TEXTO PARA LEITURA:
O aquecimento global há muito pulou do vocabulário de ecologistas empedernidos para a agenda de preocupação de chefes de Estado em todo o mundo, pois se não a curto, mas a médio prazo, vai impactar na produção de alimentos, nas balanças comerciais etc. e tal. Isso, porém, é assunto que demanda um espaço maior do que este e pode ser comentado em outra oportunidade.
Na seminal obra Armas, Germes e Aço (12ª Ed., páginas 67, 68) o historiador Jared Diamond nos dá uma impressionante explicação para o imperador inca Ataualpa e seu exército de 80 mil bravos guerreiros não terem capturado o rei Carlos I da Espanha nas montanhas peruanas de Cajamarca, em 1532. Não o rei em pessoa, óbvio, mas representado por Francisco Pizarro à frente de uma tropa de 160 soldados esfarrapados e sifilíticos. Porque não foram as lanças, os canhões e os mosquetes (as mais avançadas armas da época) os elementos decisivos para a conquista do Novo Mundo, mas os germes invisíveis, as epidemias desconhecidas entranhadas nas narinas, suores e roupas dos capitães e marujos.
Nas guerras insanas travadas ao redor do mundo nos últimos quatro anos, o Homo sapiens (nós), com todo o arsenal de destruição que vai da pistola, passando pelo míssil hipersônico, tanques, caças, destróiers e porta-aviões, matou 580 mil membros da própria espécie. O mosquito, 830 mil pessoas (levantamento do cientista político Timothy Winegard, tradução de Leonardo Alves). Desde 2000, a média anual de mortes de humanos no planeta chega à estonteante cifra de 2 milhões. Sem levar em conta que nada mais do que mosquitos estão por trás das mortes de Alexandre, o Grande, e de Gêngis Khan, bem como da queda de impérios como o Romano e o Mongol.
À exceção da Antártida, Islândia, Seychelles e microilhas da Polinésia Francesa, não há pedaço de terra imune à invasão de um exército de (pare por um instante a leitura silenciosa e tente dizer em voz alta o número a seguir) 110.000.000.000.000 de zumbidores loucos por sangue. Hoje, a população mundial de humanos oscila nos 8 bilhões, que, apesar de causar estragos imperdoáveis ao planeta, está em franca desvantagem. Sim, você leu certo: o inimigo é estimado, por baixo, em 110 trilhões.

TAREFA PROPOSTA 1:
De acordo com o texto sobre os mosquitos, quantos soldados compunham a tropa que Francisco Pizarro comandava em Cajamarca?
TAREFA PROPOSTA 2:
Prossiga o texto sobre os mosquitos, começando logo depois da última frase apresentada.

DADOS FORNECIDOS:
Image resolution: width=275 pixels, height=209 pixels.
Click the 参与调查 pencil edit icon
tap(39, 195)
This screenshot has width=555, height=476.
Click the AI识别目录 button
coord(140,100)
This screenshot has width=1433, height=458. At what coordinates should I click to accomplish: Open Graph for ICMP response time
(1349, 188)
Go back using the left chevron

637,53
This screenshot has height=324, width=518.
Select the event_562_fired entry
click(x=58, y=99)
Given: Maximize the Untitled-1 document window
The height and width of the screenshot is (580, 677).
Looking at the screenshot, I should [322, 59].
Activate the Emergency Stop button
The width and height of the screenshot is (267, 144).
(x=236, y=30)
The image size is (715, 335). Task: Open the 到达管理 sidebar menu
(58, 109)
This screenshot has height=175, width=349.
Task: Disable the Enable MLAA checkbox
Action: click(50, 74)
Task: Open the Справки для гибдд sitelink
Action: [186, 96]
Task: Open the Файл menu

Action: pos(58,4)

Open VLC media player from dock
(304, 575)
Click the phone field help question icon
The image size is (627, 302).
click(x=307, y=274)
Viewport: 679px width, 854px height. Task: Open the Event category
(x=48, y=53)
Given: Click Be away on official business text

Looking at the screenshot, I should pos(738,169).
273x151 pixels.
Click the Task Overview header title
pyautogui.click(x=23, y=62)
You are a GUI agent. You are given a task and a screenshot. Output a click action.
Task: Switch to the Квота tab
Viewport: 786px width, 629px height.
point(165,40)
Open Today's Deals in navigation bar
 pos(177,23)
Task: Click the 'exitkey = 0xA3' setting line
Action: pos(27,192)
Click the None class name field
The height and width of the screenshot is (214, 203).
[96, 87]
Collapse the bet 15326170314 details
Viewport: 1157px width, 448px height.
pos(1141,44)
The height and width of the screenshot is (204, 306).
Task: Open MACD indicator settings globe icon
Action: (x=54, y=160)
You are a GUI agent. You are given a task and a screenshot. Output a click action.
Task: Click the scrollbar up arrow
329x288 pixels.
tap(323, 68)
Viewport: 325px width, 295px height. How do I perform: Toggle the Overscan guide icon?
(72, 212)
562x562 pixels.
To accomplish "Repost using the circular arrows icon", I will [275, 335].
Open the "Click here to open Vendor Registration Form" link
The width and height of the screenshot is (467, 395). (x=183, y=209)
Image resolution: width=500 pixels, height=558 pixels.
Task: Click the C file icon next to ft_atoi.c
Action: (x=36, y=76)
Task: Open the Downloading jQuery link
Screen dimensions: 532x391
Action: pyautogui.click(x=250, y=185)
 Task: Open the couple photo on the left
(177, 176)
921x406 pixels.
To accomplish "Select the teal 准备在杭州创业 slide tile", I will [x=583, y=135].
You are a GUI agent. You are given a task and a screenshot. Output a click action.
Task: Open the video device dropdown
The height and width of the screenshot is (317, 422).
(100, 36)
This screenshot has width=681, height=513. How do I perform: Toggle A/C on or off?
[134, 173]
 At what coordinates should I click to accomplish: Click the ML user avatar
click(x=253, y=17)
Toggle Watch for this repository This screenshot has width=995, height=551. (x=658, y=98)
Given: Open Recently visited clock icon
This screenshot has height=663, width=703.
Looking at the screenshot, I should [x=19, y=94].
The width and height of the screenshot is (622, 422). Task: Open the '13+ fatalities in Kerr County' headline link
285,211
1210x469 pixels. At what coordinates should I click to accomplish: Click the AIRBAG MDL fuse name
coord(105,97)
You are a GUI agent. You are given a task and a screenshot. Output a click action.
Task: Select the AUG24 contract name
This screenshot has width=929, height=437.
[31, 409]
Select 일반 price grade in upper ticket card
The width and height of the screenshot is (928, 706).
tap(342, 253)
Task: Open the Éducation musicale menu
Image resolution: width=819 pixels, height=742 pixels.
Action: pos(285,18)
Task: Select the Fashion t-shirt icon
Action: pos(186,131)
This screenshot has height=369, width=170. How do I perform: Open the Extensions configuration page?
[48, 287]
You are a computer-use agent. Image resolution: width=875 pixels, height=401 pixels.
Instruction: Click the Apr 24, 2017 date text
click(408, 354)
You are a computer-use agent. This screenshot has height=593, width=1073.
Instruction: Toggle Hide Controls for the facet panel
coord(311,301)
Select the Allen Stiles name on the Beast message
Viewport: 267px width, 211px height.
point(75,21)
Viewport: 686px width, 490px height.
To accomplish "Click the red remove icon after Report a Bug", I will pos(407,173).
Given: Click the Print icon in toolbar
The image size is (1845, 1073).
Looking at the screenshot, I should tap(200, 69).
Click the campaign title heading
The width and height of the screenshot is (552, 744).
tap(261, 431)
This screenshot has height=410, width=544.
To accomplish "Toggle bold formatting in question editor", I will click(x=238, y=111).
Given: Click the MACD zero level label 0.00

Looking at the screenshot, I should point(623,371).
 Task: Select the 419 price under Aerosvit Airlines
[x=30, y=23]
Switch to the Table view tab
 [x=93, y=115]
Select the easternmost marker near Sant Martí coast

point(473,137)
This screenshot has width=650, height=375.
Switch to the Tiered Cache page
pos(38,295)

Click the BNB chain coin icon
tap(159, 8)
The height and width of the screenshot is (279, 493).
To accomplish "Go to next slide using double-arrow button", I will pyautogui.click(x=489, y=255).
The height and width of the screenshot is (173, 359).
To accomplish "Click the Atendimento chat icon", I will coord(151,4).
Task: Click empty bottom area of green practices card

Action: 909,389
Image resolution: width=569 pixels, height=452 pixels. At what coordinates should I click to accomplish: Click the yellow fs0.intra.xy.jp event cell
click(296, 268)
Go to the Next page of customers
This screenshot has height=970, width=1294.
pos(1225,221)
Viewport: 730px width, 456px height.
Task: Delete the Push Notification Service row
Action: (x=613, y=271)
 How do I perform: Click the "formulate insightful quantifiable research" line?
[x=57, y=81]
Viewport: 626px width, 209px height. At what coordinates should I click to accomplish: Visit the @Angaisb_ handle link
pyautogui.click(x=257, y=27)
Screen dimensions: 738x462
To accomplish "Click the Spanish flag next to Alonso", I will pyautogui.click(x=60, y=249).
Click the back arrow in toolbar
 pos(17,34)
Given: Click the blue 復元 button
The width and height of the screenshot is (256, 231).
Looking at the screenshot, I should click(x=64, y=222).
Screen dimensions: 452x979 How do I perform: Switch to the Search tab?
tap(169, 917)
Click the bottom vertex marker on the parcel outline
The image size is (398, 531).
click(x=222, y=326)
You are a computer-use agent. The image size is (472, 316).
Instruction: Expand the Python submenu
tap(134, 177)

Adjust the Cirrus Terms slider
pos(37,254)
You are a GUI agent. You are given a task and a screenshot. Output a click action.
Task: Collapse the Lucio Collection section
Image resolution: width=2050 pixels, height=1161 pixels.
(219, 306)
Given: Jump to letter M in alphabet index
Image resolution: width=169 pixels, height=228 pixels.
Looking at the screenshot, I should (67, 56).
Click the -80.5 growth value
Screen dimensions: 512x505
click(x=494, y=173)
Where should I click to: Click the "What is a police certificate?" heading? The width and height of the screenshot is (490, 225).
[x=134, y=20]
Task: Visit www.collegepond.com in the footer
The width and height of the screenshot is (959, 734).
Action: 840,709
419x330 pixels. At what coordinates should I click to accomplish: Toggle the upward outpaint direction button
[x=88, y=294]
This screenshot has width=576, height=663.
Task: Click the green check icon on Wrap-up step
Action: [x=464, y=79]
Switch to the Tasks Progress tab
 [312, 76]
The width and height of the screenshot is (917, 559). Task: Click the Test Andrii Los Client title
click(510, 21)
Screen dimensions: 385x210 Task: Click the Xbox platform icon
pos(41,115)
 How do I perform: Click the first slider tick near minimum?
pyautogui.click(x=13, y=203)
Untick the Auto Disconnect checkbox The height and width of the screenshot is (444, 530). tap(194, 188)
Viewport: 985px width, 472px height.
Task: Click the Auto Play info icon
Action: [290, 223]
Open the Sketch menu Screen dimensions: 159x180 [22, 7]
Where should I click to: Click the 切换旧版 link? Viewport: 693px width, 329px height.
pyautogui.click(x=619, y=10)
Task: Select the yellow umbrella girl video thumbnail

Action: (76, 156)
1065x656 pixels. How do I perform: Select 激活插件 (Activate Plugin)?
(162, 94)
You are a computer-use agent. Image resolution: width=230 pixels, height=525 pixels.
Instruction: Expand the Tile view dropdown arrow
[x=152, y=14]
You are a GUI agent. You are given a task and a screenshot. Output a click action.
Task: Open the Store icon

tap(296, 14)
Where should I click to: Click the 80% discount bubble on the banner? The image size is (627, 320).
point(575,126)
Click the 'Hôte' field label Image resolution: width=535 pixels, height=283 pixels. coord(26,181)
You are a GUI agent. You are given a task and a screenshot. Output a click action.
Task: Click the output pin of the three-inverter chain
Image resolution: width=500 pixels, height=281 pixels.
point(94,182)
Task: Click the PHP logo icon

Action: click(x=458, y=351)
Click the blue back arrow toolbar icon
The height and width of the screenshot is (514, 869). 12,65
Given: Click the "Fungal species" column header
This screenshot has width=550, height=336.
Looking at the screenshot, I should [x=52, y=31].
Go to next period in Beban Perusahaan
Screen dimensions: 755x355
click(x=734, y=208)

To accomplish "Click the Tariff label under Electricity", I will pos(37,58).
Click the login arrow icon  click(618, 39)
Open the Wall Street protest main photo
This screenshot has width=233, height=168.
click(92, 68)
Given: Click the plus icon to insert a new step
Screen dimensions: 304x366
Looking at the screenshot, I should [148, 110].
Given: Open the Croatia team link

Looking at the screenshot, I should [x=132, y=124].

RESPOSTA 1:
160 soldados.

RESPOSTA 2:
Agora, só para atiçar mais ainda a sua curiosidade, o mosquito é, de longe, a maior causa mortis da história desde que o homem pulou do continente africano. Essa dispersão é relativamente nova em termos geológicos (uns 60 mil anos), mas nossa espécie sapiens está por aí há uns 200 mil anos pelo menos. A ciência estima em 108 bilhões o número de sapiens desde então. Sendo assim, ao menos 52 bilhões foram aniquilados por doenças transmitidas por esses minúsculos, embora nada desprezíveis, assassinos.
O pior dessa história é que a ideia inicial para a eliminação do mosquito, como no grande esforço para a construção do Canal do Panamá (inaugurado em 1914, após uma década de luta sem trégua contra a malária), dá-se no campo em que ele age como oportunista: a degradação ambiental. É o dilema do uso sistemático de inseticidas e outros tóxicos.
Então, será a vacina nossa última trincheira? A resposta a essa pergunta vale milhões, e embora sejam alvissareiros os resultados obtidos até agora (um público limitado, inicialmente), ainda temos de conviver com um inimigo a não ser subestimado. Enquanto isso, trabalhando em silêncio na Farmácia Viva, unidade em Planaltina vinculada à Secretaria de Saúde, os técnicos parecem ter chegado a uma solução engenhosa (e barata) de produção de um repelente à base de fitoterápicos. Resta saber a capacidade de produção em escala e, quem sabe, o DF poderá produzir o seu próprio escudo protetor — no momento, o mais eficaz preventivo, tão emblemático como foi o álcool em gel na pandemia da covid.